I reflected on my Jewish education – my day school experience from kindergarten to eighth grade – where I started every day with not only morning prayer but also the donning of tefillin. Had I fallen so far from that religious foundation? Had secular high school, college, and professional life made me lose touch with my faith? Was I now so busy that I couldn’t spare two minutes to wrap tefillin and reflect on its meaning and significance?

And, in essence, that was the problem. Growing further and further away from God took me further and further away from religious practice, and as my connection to Judaism dwindled, so did my understanding of tefillin, its meaning, its import, and its value. And, given that my religious knowledge had faded, so did my desire to take time out of my day to put on phylacteries. No longer understanding the practice, I discarded it altogether.

As the train puttered along, however, God gave me a second chance. Another Chabad student was camped out on the train on the same mission from God. He zigzagged through the NJ Transit aisle, asking every beleaguered passenger the two questions I so dreaded to hear just a few moments ago. As he approached me, I wondered what might come out of my mouth if again asked. Should I say yes? Could I say yes?

Although my connection to God and my Jewish faith had waned, although the rope that tied my heart to God’s had frayed, it was not broken. And when the young man asked me the fateful questions, the dwindling yet flickering Jewish light inside me spoke. Yes, I am Jewish, and yes, I would like to wrap tefillin.

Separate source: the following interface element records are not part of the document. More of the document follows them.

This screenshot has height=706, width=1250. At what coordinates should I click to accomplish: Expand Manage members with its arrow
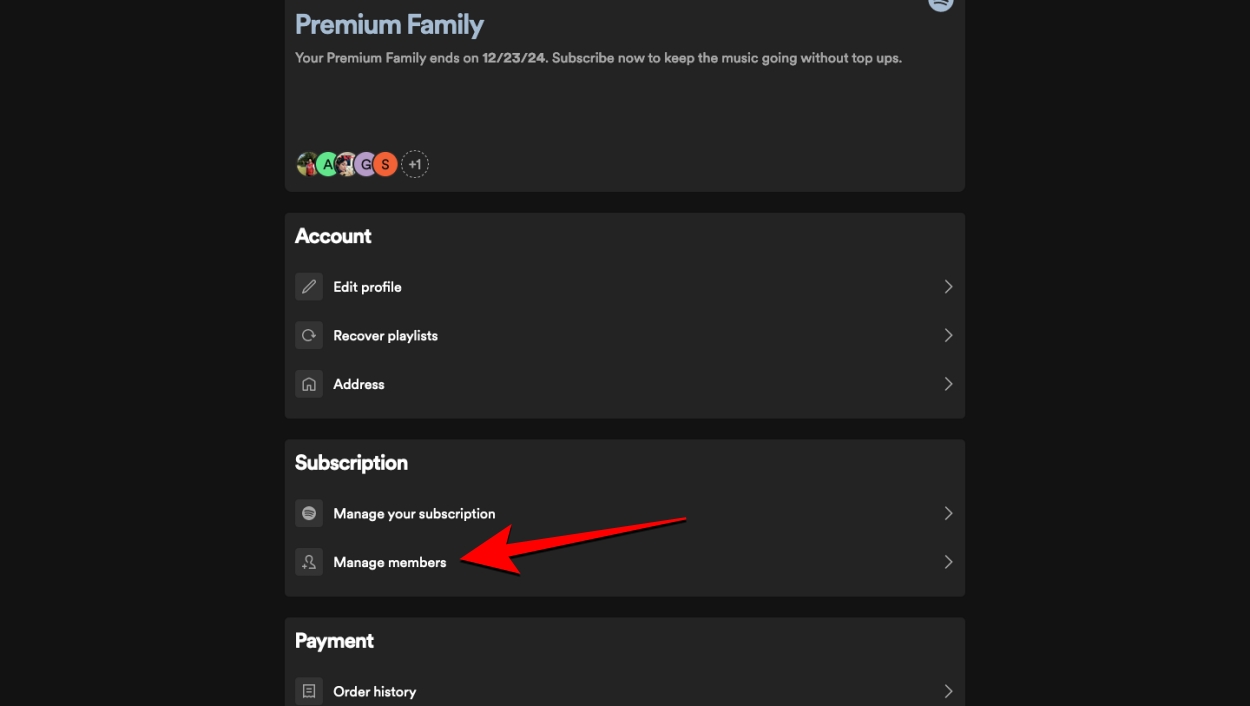(948, 561)
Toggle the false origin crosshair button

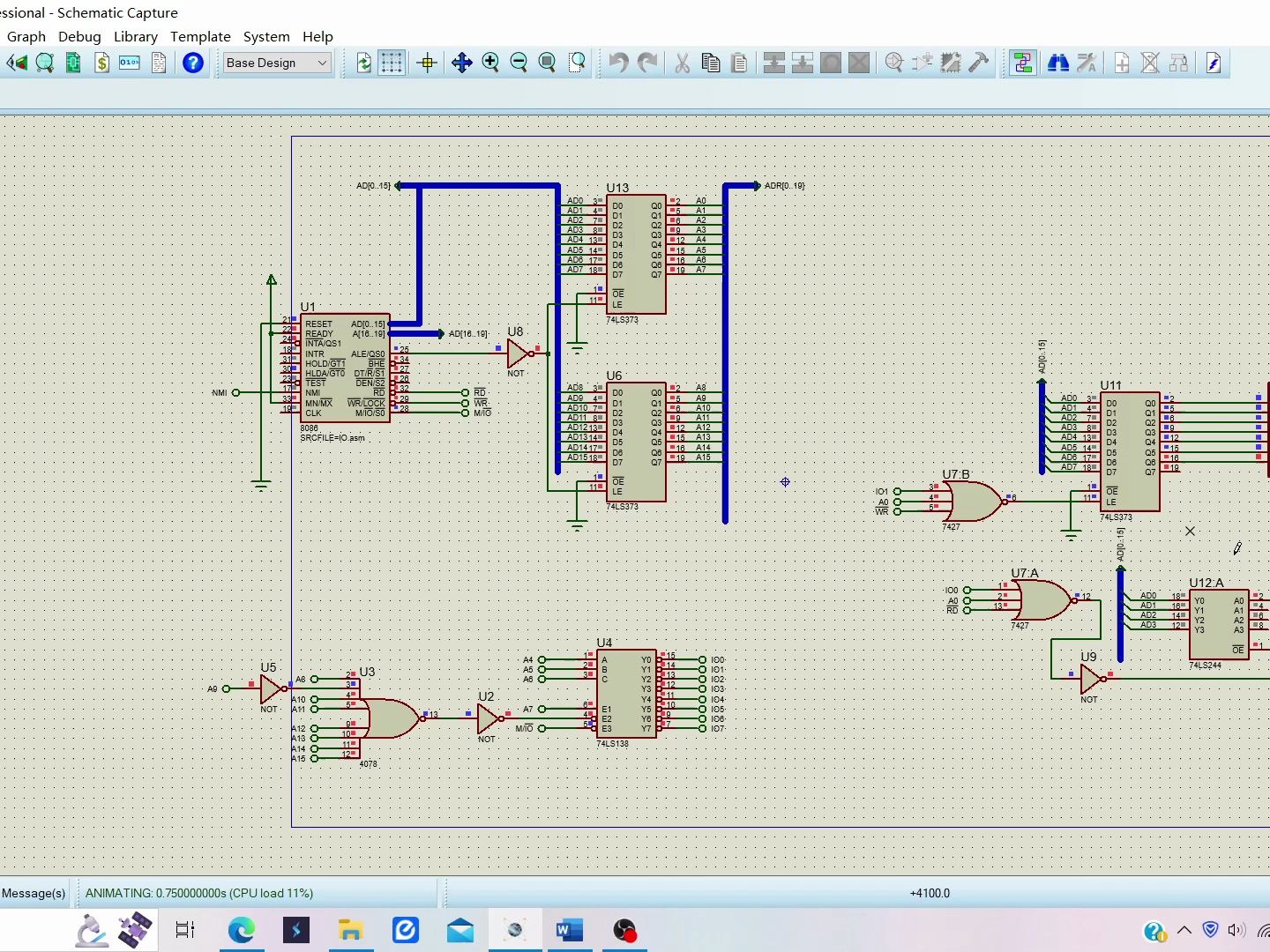[427, 63]
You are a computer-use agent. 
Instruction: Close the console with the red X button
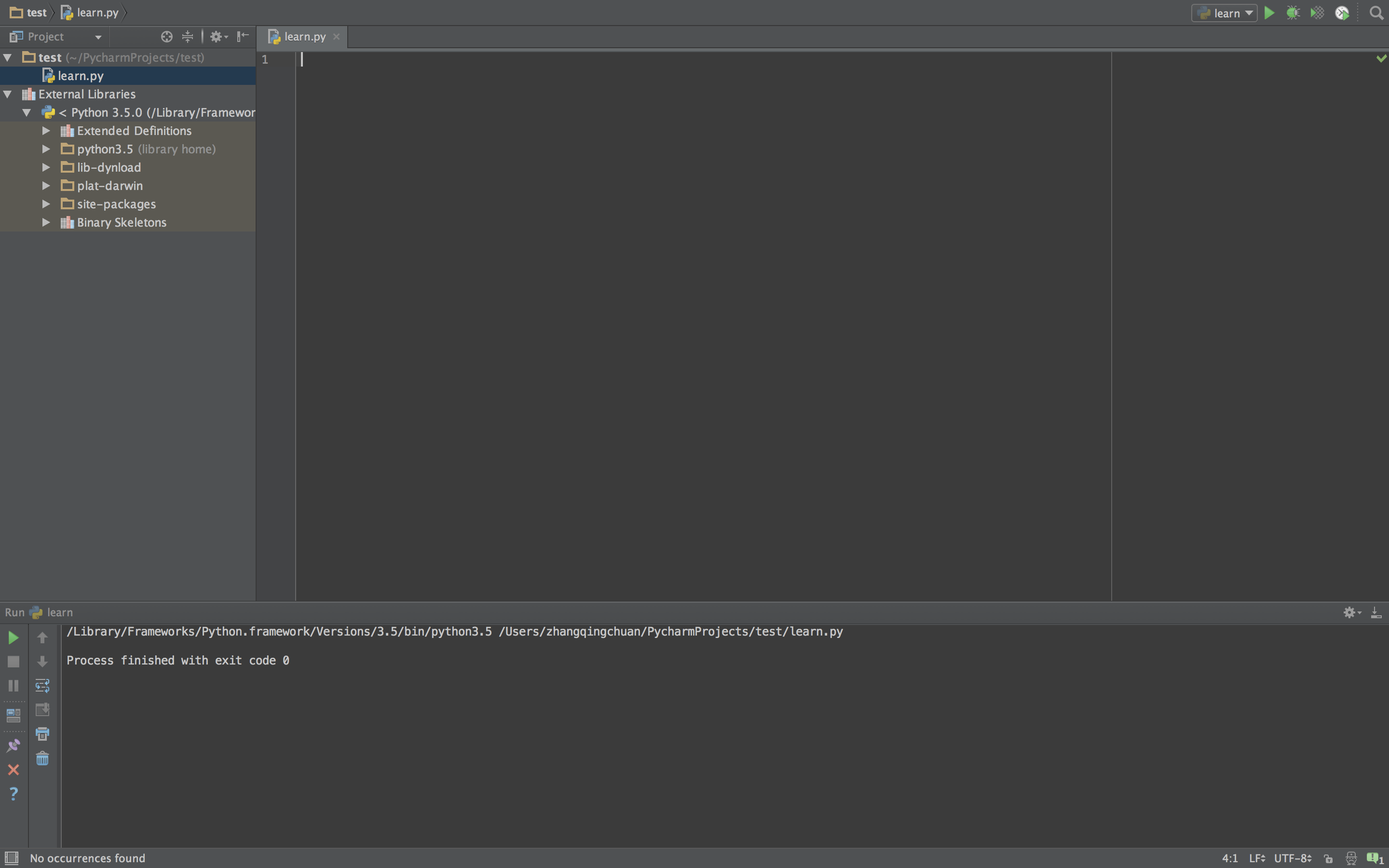click(13, 770)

Clumsily, I partook in the ancient ritual, looking to my momentary teacher for not only practical guidance but spiritual reassurance. And after the leather bound my left arm and head, we prayed together. For a moment, as we recited the Shema, our differences evaporated. Although the student and I wore different clothes, studied different subjects, and led different lives, we were both children of God created in His image, and serving Him together through wrapping tefillin. In that moment, the Lord was our God.

Stuck between my desire to serve but inability to comprehend or commit, I faced a spiritual paralysis.

But as the leather unwound and my teacher departed, I was again alone, tasked with easing a soul at tension. The tefillin – as it bound my arm and forehead – awakened a dormant part of me, but I was still like a groggy man in the morning, attempting to start a new day while clinging on to the last bits of my slumber, at tension with my yearning to remain asleep and my desire to begin anew. My Jewish soul was awakened but not yet calibrated. It had life but was not yet living.

For about six months, I lived this existence of tension. Stuck between my desire to serve but inability to comprehend or commit, I faced a spiritual paralysis. It was not just that I still didn’t understand ritual practice, but the practice itself terrified me. Rite requires consistency and commitment, it’s often burdensome and taxing, it asks of you, but gives nothing in return – or so I thought.

Eventually this tension made me reach a breaking point. So, when the sense of the ineffable pervaded me and required of me a response, I knew exactly where to turn – to tefillin. For the last month, as I wrap myself every day with those divinely ordained leather straps, I have felt God’s commitment in man – bound by His tefillin, I am also bound by His love. And as I feel God’s love, the phylacteries help express my own philia.

Overwhelmed with the task to love your God with “all your heart, with all your soul and with all your might,” for me, putting on tefillin seemed like an awfully good place to start.